La situation sanitaire se dégrade rapidement en République démocratique du Congo. Le ministre congolais de la Santé, Samuel Roger Kamba, a annoncé ce 21 mai un nouveau bilan alarmant de l’épidémie d’Ebola avec 159 décès estimés et 626 cas suspects recensés, principalement dans la partie orientale du pays.
L’épicentre de cette nouvelle flambée reste la province de l’Ituri, notamment à Bunia et dans la cité minière de Mongwalu, dans le territoire de Djugu. Mais l’épidémie s’étend désormais au-delà. Après le North Kivu, où des cas confirmés avaient déjà été enregistrés à Goma et Butembo, le South Kivu est à son tour touché, avec un cas signalé dans le territoire de Kabare.
Cette flambée présente une difficulté supplémentaire. Il ne s’agit pas de la souche Ebola Zaïre, habituellement rencontrée dans le pays, mais du variant Bundibugyo, jugé plus difficile à identifier. Contrairement aux formes classiques du virus, souvent marquées par des hémorragies spectaculaires, cette souche se manifeste d’abord par des symptômes plus communs notamment une forte fièvre, vomissements et diarrhées, pouvant être confondus avec d’autres maladies comme le paludisme.
Cette discrétion clinique complique le diagnostic, d’autant que peu de laboratoires en RDC sont actuellement équipés pour détecter spécifiquement ce variant. Seuls quelques centres spécialisés, notamment à Kinshasa, Goma et Bunia, peuvent confirmer les cas, ce qui ralentit considérablement la riposte.
Sur le terrain, les défis logistiques et sanitaires restent majeurs.
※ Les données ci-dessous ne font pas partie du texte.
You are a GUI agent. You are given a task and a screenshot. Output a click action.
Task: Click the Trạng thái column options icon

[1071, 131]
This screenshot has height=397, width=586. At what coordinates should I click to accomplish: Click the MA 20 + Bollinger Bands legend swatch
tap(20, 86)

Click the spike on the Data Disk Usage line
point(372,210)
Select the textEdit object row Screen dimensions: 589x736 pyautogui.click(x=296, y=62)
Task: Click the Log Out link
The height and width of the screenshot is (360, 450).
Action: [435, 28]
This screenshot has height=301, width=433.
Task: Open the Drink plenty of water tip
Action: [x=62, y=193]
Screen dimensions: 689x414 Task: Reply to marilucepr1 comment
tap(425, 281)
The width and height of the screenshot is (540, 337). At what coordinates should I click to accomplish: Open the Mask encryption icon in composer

Médecins Sans Frontières alerte sur l’absence d’actions suffisamment efficaces dans certaines zones touchées, alors que les structures hospitalières sont déjà sous tension. Le gouvernement assure toutefois que les premiers centres exclusivement dédiés aux patients Ebola devraient être opérationnels dans les prochaines heures.
Cette nouvelle flambée ravive les inquiétudes dans un pays déjà habitué aux épidémies répétées d’Ebola. Mais cette fois, la propagation silencieuse du variant Bundibugyo pourrait rendre la lutte plus complexe encore, au moment où les autorités sanitaires tentent d’éviter une extension nationale de la crise.